What is asked:
Rescale the listing from its start through the line holding "point(406,278)", inclusive. Reproduce those lines with their requests, multiplying each point coordinate in the answers by 0.75 and rounding to whole numbers, halves up.

═══ Data supplied ═══

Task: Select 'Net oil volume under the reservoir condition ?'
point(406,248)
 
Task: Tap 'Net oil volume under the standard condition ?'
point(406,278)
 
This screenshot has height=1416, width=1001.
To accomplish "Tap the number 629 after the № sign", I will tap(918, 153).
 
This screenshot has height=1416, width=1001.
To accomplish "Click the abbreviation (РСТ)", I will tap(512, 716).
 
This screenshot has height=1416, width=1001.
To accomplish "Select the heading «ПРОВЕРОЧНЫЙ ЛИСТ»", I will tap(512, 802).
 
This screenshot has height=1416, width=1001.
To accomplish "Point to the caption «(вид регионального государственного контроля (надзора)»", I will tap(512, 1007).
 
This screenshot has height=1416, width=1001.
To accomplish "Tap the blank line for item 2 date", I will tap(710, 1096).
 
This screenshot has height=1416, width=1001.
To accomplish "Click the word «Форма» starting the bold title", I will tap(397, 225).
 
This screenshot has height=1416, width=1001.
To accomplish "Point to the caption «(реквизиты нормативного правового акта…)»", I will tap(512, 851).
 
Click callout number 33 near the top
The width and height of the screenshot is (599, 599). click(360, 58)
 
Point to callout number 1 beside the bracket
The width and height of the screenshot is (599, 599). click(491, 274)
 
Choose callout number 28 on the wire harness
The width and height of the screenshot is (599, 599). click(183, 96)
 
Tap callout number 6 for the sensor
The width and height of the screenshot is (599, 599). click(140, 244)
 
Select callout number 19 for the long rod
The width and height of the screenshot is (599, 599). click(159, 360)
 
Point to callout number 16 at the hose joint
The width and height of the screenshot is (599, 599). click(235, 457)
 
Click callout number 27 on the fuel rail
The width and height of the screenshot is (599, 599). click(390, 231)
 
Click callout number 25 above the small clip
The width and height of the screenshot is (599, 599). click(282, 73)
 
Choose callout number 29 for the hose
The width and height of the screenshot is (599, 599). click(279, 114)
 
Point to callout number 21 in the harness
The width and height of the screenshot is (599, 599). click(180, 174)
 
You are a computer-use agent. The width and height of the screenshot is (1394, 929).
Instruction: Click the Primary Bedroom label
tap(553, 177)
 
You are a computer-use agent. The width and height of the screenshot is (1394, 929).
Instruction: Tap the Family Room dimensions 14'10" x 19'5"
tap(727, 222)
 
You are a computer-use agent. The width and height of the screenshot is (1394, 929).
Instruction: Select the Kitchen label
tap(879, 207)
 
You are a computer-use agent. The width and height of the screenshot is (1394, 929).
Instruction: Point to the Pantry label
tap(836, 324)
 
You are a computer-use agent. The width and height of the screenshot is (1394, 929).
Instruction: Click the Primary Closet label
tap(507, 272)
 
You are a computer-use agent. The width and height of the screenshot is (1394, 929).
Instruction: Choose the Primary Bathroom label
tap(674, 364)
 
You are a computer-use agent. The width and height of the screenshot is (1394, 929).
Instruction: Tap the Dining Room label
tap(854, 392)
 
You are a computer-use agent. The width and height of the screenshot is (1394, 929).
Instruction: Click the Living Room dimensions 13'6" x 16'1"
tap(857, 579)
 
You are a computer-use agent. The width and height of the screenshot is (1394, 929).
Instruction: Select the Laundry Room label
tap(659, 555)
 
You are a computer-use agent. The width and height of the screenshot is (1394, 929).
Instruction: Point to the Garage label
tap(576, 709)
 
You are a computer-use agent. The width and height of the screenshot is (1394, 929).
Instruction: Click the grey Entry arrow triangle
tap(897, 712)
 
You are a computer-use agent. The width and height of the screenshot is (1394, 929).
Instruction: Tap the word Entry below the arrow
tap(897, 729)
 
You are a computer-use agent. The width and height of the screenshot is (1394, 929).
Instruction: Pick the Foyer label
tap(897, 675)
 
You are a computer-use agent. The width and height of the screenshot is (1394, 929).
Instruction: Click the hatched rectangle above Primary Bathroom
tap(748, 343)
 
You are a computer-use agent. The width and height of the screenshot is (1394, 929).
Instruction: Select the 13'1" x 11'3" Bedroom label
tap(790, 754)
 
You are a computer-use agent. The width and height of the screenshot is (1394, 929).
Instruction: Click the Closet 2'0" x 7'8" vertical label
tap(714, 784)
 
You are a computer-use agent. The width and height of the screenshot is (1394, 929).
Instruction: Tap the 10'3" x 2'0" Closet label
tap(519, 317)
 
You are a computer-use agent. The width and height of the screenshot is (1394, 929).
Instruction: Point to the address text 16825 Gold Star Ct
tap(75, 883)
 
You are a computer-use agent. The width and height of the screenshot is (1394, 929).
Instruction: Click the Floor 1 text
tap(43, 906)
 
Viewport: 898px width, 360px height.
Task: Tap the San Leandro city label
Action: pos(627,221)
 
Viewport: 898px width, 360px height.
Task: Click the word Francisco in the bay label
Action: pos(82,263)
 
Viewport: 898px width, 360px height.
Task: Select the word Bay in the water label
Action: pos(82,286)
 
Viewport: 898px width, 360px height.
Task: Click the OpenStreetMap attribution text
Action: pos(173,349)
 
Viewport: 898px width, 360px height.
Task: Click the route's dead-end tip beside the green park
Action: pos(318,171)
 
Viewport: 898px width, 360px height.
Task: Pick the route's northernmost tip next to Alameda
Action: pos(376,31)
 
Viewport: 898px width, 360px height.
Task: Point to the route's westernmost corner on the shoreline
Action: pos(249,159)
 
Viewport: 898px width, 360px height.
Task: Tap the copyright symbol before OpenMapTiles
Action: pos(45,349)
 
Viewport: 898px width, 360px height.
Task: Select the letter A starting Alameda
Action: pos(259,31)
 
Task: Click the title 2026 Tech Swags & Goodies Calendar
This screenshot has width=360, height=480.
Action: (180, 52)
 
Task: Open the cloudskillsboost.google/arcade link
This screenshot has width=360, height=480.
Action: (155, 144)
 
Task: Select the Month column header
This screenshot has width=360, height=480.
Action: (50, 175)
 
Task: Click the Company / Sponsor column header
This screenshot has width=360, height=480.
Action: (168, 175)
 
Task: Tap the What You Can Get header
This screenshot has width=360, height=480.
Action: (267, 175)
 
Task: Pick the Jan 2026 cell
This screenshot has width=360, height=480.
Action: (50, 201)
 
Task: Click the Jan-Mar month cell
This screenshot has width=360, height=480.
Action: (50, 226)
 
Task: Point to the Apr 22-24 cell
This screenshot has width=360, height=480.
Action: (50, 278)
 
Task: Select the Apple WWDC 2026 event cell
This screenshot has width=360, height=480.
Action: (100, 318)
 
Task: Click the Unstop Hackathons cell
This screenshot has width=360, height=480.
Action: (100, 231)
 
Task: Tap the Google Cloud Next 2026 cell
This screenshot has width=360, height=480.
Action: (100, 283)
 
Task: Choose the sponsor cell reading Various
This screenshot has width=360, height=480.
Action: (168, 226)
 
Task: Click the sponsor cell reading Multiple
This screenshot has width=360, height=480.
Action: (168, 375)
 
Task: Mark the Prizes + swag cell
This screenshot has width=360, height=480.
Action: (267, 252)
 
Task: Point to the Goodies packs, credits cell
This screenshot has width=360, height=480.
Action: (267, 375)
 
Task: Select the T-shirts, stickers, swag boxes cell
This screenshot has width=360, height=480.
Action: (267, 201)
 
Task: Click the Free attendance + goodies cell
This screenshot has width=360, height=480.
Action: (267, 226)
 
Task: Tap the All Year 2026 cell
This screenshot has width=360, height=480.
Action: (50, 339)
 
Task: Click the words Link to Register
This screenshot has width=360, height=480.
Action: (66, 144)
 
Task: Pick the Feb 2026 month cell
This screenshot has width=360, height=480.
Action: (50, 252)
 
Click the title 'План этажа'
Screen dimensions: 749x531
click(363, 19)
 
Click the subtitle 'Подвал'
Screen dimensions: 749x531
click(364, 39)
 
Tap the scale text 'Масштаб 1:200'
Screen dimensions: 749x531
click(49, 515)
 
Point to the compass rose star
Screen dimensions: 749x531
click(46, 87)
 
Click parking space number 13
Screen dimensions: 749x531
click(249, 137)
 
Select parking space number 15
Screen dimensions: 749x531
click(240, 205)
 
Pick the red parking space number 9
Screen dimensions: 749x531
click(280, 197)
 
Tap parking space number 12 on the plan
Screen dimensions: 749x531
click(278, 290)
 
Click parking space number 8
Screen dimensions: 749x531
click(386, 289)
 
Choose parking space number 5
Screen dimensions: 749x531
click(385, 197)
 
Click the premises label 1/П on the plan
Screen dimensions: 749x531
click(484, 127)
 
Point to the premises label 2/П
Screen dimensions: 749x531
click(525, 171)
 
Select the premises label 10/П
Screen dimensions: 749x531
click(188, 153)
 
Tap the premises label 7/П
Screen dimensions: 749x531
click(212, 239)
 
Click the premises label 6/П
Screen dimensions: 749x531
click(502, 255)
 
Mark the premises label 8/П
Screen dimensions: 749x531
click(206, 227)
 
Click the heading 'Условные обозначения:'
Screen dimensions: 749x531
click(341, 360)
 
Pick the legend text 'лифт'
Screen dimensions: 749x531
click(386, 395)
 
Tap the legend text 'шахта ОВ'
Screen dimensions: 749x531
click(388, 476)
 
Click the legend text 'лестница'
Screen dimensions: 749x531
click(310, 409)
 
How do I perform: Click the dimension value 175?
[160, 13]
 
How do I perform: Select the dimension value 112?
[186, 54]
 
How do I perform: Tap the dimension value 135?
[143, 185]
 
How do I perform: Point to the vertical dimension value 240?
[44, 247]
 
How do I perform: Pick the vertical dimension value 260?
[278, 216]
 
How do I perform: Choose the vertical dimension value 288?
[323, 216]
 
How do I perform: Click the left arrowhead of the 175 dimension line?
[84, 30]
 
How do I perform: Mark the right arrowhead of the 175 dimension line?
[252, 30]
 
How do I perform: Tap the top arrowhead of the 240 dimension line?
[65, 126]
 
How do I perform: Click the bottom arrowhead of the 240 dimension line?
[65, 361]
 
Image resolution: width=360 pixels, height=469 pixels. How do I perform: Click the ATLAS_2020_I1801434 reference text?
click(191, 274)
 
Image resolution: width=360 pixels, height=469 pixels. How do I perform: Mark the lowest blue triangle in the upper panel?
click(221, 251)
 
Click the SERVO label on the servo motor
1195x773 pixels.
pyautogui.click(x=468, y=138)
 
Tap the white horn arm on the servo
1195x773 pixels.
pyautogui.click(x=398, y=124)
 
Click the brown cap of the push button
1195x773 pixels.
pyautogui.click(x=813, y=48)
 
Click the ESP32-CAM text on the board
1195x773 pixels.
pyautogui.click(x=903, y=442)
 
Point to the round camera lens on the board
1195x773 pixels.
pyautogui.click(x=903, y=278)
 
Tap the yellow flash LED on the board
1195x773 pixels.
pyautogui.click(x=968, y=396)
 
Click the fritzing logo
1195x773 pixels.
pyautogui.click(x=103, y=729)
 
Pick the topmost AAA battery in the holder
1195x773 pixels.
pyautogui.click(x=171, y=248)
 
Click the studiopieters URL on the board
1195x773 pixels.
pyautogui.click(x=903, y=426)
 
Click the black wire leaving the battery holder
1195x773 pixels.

═══

Completed task:
Task: Select 'Net oil volume under the reservoir condition ?'
point(305,186)
 
Task: Tap 'Net oil volume under the standard condition ?'
point(305,209)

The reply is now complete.